I volumi degli exchange decentralizzati a febbraio sono diminuiti di oltre il 37% rispetto al mese precedente. Nonostante ciò, l'attività degli exchange decentralizzati del mese scorso è la più alta da febbraio 2025.
L'attività degli exchange decentralizzati ha mostrato una certa resilienza a febbraio, nonostante il calo rispetto al forte inizio d'anno di gennaio. Febbraio 2026 ha registrato la migliore performance degli exchange decentralizzati dal 2020, superando il record di febbraio 2025.
L'attività degli exchange decentralizzati ha avuto la sua migliore performance di febbraio dal 2020, superando il record del 2025. | Fonte: Dune Analytics
Nel mese scorso, i volumi degli exchange decentralizzati sono saliti a oltre 284 miliardi di dollari, superando il record del 2025 di 239 miliardi di dollari. L'attività ha anche superato il mercato rialzista del 2021-2022, quando gli exchange decentralizzati erano molto attivi, ma non ancora un mercato maturo.
La performance di gennaio di oltre 402 miliardi di dollari era difficile da battere, poiché febbraio è stato uno dei mesi più negativi nello spazio crypto. Nonostante ciò, gli exchange decentralizzati hanno dimostrato che l'attività di nicchia e la liquidità locale potrebbero ancora sostenere volumi significativi.
I volumi degli exchange decentralizzati hanno compensato parte del rallentamento del trading, poiché anche i volumi centralizzati sono scesi ai minimi di cinque mesi. Gli exchange decentralizzati hanno anche fatto mosse per aumentare la loro attrattiva, lanciando nuovi programmi di condivisione dei ricavi.
L'attività degli exchange decentralizzati è stata anche fondamentale per la salute delle principali reti come Ethereum e Solana. Su Ethereum, l'attività DeFi e il trading degli exchange decentralizzati sono stati fondamentali per l'aumento dello staking e del liquid staking. Una maggiore domanda di garanzie ha significato un incentivo a mettere in staking più ETH, aumentando la sicurezza della rete e diminuendo i token disponibili.
Di conseguenza, i ricavi robusti degli exchange decentralizzati sono un indicatore della salute generale degli ecosistemi crypto.
I volumi degli exchange decentralizzati hanno dimostrato di essere adattabili alle nuove tendenze crypto. A febbraio, il risultato finale è stato il frutto del trading di meme e dei mercati di previsione decentralizzati.

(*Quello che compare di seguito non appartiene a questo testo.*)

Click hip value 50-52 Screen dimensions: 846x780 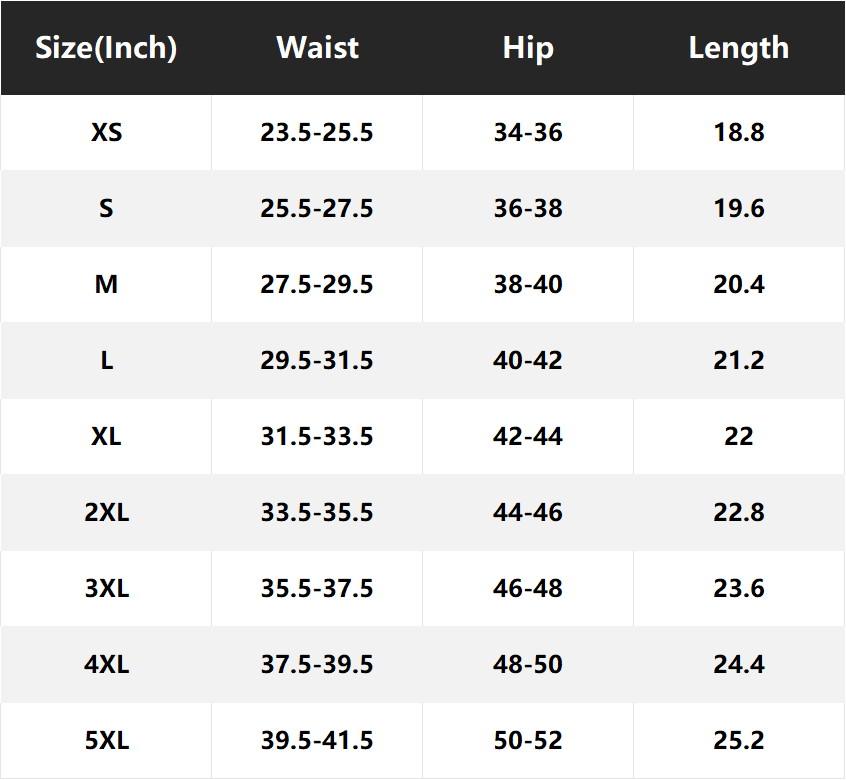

Uniswap è stato l'exchange decentralizzato leader, seguito da PancakeSwap e PumpSwap. Kalshi e Polymarket sono stati inclusi anche nella top 10 degli exchange decentralizzati per volume. HumidiFi ha contribuito all'attività con le sue dark liquidity pool.
Hyperliquid è stata un'altra fonte di attività, anche se il trading è sceso a un livello di base inferiore. L'exchange decentralizzato di futures perpetui è in testa rispetto ad altri mercati in termini di ricavi annualizzati e utenti, secondo i dati di Artemis. Hyperliquid è una delle poche applicazioni decentralizzate ad avvicinarsi al volume dei futures perpetui centralizzati.
Il panorama degli exchange decentralizzati è cambiato negli ultimi mesi, poiché i trader cercavano liquidità, invece di affrettarsi a fornire liquidità per qualsiasi nuovo asset. Man mano che gli exchange decentralizzati sono diventati più affidabili e hanno subito meno attacchi informatici, hanno comunque continuato a servire come sedi per molti token di tendenza.
Gli exchange decentralizzati erano sufficientemente liquidi da potenziare alcuni dei token di tendenza di febbraio. PIPPIN è stato il maggiore vincitore del mese scorso, aumentando del 129,4%.
PIPPIN dipende principalmente da Raydium per i suoi volumi di trading, consentendo alle balene di pompare il prezzo. Il token ha attraversato un altro dei suoi cicli di espansione, aumentando la liquidità di Solana e i volumi degli exchange decentralizzati.
Altri token leader si affidano a un mix di trading centralizzato e decentralizzato, ricordando che i mercati di nicchia spesso emergono per sfidare la tendenza generale.